In the Spotlight: Women's History Month
Vice President of KCL Dance Society and KCLSU Student Centre Supervisor
What does your role involve?
As Dance Soc VP I oversee the running of the entire society. We are the biggest society at King's with over 500 members and are currently KCLSU's 'Activity Group of the Year'! I am part of our competition team too (I'm in six of the seven teams) and I am the choreographer for our contemporary team. We won a recent competition at Kingston, beating 10 other unis and winning a £500 prize. I also won 'Best Choreographer' at our last dance competition which had about 15 other unis there. I beat professional choreographers to win the award so I was really surprised and excited!
As Student Centre Supervisor I help run all of the Student Centres and manage over 30 student staff. I was on the Join project team so helped run Welcome Fair and all of our welcome events which was really fun and a great to chance to meet all of the students joining King's this year.
What does Women's History Month mean to you?
As a female student leader I think it is really important to show that women can be successful managers. I, like many other girls I know, spent my childhood being referred to as bossy. I think this term can be really discouraging to young girls, especially as it is a word which is rarely used to describe men. To use this term to describe ambitious young women can be so detrimental and enforces an untrue stereotype that female leaders are aggressive and bossy. In my managerial role at KCLSU (as part of an all female supervisor team) and when running the Dance Society, I am able to use my leadership skills and hope that others can look to me to see that women can be strong managers in spite of this stereotype. I really hope that people can use this month to adjust their language, especially when speaking to young people. I hope that girls can be described as having leadership skills, rather than being called bossy as I was. Women can be bosses too!
The contemporary dance routine which I won best choreography for is about the forgotten people of society and making everyone's voice heard!
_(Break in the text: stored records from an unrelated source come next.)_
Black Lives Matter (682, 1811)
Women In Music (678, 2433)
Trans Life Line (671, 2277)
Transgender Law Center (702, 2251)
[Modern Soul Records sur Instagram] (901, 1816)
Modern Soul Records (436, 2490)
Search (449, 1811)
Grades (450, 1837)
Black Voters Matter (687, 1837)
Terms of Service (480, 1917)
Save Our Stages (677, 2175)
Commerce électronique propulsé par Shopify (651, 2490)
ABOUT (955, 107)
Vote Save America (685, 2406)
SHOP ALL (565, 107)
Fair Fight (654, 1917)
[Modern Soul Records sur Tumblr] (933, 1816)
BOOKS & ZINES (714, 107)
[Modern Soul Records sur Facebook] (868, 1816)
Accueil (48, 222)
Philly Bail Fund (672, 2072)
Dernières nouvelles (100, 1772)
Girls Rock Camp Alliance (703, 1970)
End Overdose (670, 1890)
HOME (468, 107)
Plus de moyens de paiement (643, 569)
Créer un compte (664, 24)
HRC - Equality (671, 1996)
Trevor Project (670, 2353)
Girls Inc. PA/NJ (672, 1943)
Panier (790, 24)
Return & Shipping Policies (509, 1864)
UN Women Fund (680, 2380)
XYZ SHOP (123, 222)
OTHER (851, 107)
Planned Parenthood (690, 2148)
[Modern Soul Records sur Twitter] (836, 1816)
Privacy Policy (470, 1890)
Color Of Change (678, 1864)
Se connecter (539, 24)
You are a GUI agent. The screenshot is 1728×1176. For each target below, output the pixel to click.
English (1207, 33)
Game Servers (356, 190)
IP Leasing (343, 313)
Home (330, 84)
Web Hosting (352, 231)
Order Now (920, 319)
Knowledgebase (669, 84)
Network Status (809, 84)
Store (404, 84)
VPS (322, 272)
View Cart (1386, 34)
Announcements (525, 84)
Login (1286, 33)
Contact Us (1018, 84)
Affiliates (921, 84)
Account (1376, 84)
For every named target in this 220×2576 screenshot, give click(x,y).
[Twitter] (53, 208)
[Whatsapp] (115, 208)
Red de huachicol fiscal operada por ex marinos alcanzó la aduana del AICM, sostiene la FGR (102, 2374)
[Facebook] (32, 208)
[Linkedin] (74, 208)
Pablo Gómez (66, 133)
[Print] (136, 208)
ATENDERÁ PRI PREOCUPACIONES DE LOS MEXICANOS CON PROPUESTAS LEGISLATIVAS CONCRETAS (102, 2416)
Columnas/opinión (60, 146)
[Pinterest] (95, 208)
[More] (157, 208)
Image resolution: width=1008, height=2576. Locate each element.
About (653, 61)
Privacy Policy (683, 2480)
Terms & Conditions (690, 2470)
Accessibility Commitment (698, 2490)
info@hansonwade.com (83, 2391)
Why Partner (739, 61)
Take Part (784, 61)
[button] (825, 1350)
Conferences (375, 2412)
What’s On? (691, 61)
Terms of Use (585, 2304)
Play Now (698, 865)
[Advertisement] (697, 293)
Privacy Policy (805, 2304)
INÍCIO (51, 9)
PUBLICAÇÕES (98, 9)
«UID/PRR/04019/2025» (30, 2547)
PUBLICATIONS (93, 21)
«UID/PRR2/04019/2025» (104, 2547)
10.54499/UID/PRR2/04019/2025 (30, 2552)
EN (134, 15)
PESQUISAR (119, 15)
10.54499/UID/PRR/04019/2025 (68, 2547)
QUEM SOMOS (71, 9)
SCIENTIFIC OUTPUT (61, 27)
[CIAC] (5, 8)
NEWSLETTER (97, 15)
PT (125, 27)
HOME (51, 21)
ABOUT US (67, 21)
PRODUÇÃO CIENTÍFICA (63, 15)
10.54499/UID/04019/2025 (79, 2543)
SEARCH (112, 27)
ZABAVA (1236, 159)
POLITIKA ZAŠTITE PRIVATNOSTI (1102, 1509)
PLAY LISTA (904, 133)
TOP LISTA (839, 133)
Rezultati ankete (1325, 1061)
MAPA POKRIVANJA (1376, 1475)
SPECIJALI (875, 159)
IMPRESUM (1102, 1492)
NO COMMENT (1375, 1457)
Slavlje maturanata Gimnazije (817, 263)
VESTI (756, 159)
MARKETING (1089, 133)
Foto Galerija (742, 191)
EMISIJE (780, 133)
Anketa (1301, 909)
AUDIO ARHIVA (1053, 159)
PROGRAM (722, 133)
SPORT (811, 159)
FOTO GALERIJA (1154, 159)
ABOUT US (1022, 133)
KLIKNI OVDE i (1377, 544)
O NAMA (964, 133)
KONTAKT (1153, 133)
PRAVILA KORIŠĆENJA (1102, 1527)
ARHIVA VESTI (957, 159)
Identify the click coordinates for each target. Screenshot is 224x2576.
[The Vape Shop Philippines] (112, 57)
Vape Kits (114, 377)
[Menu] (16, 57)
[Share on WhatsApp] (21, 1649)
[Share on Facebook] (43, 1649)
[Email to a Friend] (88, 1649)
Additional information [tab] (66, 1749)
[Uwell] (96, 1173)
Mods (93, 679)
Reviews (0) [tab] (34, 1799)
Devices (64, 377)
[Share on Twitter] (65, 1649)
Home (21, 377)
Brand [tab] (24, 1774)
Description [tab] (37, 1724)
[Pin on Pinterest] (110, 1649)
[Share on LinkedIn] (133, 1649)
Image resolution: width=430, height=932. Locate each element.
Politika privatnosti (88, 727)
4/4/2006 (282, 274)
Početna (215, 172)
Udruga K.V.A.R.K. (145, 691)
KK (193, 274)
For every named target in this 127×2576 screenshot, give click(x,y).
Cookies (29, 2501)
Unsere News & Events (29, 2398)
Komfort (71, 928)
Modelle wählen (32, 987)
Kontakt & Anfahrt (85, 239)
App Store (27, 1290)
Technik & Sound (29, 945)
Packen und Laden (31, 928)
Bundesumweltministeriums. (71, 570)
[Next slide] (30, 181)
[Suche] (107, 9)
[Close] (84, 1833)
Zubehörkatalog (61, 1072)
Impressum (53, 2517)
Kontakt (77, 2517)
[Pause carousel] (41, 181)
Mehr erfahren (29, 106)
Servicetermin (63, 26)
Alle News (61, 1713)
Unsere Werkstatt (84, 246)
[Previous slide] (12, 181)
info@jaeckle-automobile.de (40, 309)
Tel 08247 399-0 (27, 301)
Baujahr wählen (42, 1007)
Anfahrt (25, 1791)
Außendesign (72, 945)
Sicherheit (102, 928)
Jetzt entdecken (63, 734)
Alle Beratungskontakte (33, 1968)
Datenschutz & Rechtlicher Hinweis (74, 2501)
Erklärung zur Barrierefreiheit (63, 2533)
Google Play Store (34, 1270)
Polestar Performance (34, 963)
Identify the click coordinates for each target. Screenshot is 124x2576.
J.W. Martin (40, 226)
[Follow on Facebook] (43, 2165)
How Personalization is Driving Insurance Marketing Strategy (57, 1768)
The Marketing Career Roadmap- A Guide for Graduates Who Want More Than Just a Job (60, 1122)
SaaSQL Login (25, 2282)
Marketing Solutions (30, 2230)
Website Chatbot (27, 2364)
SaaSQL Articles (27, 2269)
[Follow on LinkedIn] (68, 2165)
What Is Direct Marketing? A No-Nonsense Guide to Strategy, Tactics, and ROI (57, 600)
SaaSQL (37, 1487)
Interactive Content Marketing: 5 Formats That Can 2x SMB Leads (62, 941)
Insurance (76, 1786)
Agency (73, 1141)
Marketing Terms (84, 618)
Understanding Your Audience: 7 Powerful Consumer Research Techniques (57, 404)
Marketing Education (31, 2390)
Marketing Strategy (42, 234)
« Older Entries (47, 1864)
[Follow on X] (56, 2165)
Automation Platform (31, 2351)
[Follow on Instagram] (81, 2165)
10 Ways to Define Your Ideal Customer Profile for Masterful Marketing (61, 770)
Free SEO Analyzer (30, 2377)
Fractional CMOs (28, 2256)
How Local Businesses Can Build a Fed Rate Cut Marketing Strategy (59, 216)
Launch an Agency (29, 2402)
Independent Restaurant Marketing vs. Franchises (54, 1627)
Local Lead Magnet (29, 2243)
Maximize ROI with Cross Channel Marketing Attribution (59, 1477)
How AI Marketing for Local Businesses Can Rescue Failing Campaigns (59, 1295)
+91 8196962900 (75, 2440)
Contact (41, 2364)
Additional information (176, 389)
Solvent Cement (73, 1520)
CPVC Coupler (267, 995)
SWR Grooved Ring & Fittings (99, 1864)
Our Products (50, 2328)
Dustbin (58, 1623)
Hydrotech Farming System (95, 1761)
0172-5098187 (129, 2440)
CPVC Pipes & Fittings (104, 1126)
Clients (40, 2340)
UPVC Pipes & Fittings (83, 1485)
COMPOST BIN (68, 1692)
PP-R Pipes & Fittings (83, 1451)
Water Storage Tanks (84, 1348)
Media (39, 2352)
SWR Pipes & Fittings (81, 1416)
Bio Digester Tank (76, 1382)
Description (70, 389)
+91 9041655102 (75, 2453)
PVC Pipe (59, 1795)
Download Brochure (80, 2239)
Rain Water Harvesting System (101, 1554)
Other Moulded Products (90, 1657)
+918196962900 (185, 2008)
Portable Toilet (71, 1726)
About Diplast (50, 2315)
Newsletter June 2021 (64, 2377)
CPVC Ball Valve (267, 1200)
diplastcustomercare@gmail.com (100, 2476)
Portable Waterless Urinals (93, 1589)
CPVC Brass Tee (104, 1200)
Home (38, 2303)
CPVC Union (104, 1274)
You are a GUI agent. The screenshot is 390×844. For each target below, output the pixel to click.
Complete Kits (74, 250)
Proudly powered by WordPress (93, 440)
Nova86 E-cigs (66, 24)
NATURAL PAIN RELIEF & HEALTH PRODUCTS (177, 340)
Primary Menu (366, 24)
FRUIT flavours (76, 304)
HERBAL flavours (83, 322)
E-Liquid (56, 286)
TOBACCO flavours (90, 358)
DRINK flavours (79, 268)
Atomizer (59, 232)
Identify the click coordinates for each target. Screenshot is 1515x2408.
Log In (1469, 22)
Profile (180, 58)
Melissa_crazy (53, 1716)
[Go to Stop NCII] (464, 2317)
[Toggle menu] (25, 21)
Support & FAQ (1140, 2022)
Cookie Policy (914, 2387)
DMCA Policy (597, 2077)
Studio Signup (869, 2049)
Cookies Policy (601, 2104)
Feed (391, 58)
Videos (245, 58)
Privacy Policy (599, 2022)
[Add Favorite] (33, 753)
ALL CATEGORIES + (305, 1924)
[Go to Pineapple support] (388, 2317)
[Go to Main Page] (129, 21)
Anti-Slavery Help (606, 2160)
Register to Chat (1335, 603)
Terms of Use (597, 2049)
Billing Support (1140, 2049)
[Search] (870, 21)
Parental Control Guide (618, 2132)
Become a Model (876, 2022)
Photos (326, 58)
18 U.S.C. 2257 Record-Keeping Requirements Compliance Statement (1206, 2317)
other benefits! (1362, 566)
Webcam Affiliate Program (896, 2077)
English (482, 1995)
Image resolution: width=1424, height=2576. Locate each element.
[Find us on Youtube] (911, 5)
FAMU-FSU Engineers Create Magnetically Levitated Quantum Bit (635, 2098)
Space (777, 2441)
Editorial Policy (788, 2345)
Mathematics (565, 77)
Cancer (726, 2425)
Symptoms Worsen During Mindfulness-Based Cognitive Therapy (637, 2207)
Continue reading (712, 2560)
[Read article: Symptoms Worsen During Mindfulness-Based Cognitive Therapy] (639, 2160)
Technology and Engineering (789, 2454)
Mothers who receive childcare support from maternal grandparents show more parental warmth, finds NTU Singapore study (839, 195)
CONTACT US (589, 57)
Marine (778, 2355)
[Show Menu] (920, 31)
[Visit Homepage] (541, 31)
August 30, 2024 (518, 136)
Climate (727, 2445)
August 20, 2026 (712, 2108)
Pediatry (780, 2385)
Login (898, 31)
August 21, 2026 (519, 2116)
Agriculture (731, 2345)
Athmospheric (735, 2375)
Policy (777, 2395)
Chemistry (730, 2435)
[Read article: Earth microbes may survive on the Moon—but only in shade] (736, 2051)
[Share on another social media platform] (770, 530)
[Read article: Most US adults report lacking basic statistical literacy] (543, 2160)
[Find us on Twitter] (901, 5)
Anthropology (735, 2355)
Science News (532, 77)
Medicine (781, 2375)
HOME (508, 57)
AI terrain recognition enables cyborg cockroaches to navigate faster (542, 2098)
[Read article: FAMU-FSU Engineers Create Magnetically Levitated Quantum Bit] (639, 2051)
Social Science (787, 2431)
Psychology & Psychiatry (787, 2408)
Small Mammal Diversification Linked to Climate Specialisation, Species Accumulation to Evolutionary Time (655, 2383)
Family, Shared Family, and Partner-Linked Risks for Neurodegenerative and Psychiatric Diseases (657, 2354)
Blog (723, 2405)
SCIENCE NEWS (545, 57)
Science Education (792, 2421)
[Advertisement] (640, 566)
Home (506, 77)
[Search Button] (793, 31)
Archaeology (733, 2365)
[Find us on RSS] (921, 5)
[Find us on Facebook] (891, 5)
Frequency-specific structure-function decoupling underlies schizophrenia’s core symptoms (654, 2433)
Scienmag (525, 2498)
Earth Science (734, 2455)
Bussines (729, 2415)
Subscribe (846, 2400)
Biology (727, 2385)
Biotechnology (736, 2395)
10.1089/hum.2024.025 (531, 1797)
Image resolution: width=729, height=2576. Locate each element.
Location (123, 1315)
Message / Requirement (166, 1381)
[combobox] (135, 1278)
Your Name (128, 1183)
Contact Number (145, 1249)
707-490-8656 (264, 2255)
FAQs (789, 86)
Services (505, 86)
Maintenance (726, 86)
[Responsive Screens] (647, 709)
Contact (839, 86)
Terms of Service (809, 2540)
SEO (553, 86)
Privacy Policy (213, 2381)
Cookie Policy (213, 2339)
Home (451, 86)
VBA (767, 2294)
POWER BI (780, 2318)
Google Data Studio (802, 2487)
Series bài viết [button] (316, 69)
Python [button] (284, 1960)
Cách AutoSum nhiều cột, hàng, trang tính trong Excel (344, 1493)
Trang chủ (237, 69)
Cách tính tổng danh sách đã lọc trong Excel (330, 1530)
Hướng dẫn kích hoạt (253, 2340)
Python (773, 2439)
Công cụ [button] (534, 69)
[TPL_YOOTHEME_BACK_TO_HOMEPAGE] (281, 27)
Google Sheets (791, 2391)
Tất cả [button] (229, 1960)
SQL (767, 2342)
I hope that during Women's History Month we can listen to inspirational women who have important stories to tell.
What has been your proudest moment in your role?
I ran an event with GKT RAG in November which was Strictly Come Dance Soc. I had this idea of running it exactly like the tv programme so we paired up members of the 15 biggest sports teams and societies and taught them how to dance! They then competed on the night and we raised over £2,000 for RAG's charities. I also hosted the event! We brought together such a diverse group of people from such a wide range of backgrounds. To have people from 15 different sports teams and societies coming together through dance was really exciting. The night was such a success and the audience seemed to love the show! My personal highlight was watching a KCL Rugby boy attempting to do ballet.
What do you have planned for this year?
I am currently organising our annual charity dance show which involves 150 dancers and runs for three nights. This year's show is called 'Wonderland' and will be at Greenwood Theatre 22-24 March! We are hoping to raise more money than last year when we raised over £7,500 for three local charities. It is our biggest event of the year so I'm really excited! An entire term's worth of work and rehearsal has gone into this show so I'm hoping it will be a great success.
At KCLSU, I helped with our move into West Wing in the summer and I will be doing the same with the big union move to Bush House this summer! I am also on the Celebrate project team so will be helping to organise KCLSU Awards which celebrates all of the best societies and sports teams at KCL, recognising the hard work their committee members put in throughout the year.